7.1.- Il settimo motivo, lamentando violazione di legge e lo carente e contraddittoria motivazione in relazione al disposto di cui all’art. 360 c.p.c., nn. 3 e 5 e all’art. 91 cod. proc. civ., censura la sentenza impugnata che, nel condannare gli appellanti al pagamento delle spese del doppio grado di giudizio, aveva in proposito riformato anche la sentenza n. 307/03 che ne aveva demandato il regolamento alla sentenza definitiva, senza che vi fosse stata al riguardo impugnazione da parte della controparte che aveva impugnato la statuizione di compensazione delle spese relative alla sentenza n. 200/2004.

Censura, quindi, l’affermazione secondo cui i G. e la T. sarebbero rimasti soccombenti, essendosi rivelata erronea, tenuto conto invece che erano state accolte le eccezioni sollevate dai convenuti.

7.2.- Il motivo è infondato.

a) Avendo riformato la decisione n. 307/2004 e avendola qualificata come sentenza definitiva anzichè non definitiva, come invece ritenuto dal primo giudice, i Giudici di appello dovevano necessariamente procedere d’ufficio alla regolamentazione delle spese posto che, per effetto della riforma, la decisione di primo grado era integralmente caducata (anche relativamente a quanto statuito in merito al differimento delle spese al definitivo) e la decisione di appello si sostituiva alla prima: la qualificazione di sentenza definitiva comportava che andavano regolate le spese processuali che sono un provvedimento conseguenziale ed accessorio.

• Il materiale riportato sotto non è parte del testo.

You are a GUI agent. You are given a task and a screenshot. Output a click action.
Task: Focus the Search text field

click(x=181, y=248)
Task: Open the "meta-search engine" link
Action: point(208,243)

b) Premesso che la verifica circa l’accertamento della soccombenza concerne un accertamento di fatto che può essere censurato ai sensi dell’art. 360 c.p.c., n. 5, i Giudici hanno, con motivazione immune vizi logici e giuridici, ritenuto prevalente nella economia complessiva del giudizio, la soccombenza degli attuali ricorrenti, tenuto conto che con l’atto di citazione introduttivo del presente giudizio l’attrice aveva agito chiedendo lo scioglimento della comunione, secondo la corretta interpretazione della domanda compiuta dai Giudici – domanda che è stata accolta – e che le eccezioni e deduzioni al riguardo sollevate dai convenuti per contrastarla – e ancora oggi tenacemente riproposte in sede di legittimità – si sono rivelate infondate. Il ricorso va rigettato.

Le spese della presente fase vanno poste in solido a carico dei ricorrenti, risultati soccombenti.

P.Q.M.

Rigetta il ricorso.

Condanna i ricorrenti in solido al pagamento in favore della resistente delle spese relative alla presente fase che liquida in Euro 5.200,00 di cui Euro 200,00 per esborsi ed Euro 5.000,00 per onorari di avvocato oltre spese generali ed accessori di legge.

Così deciso in Roma, nella camera di consiglio, il 23 aprile 2012.

Depositato in Cancelleria il 25 giugno 2012

Testo non ufficiale. La sola stampa del bollettino ufficiale ha carattere legale.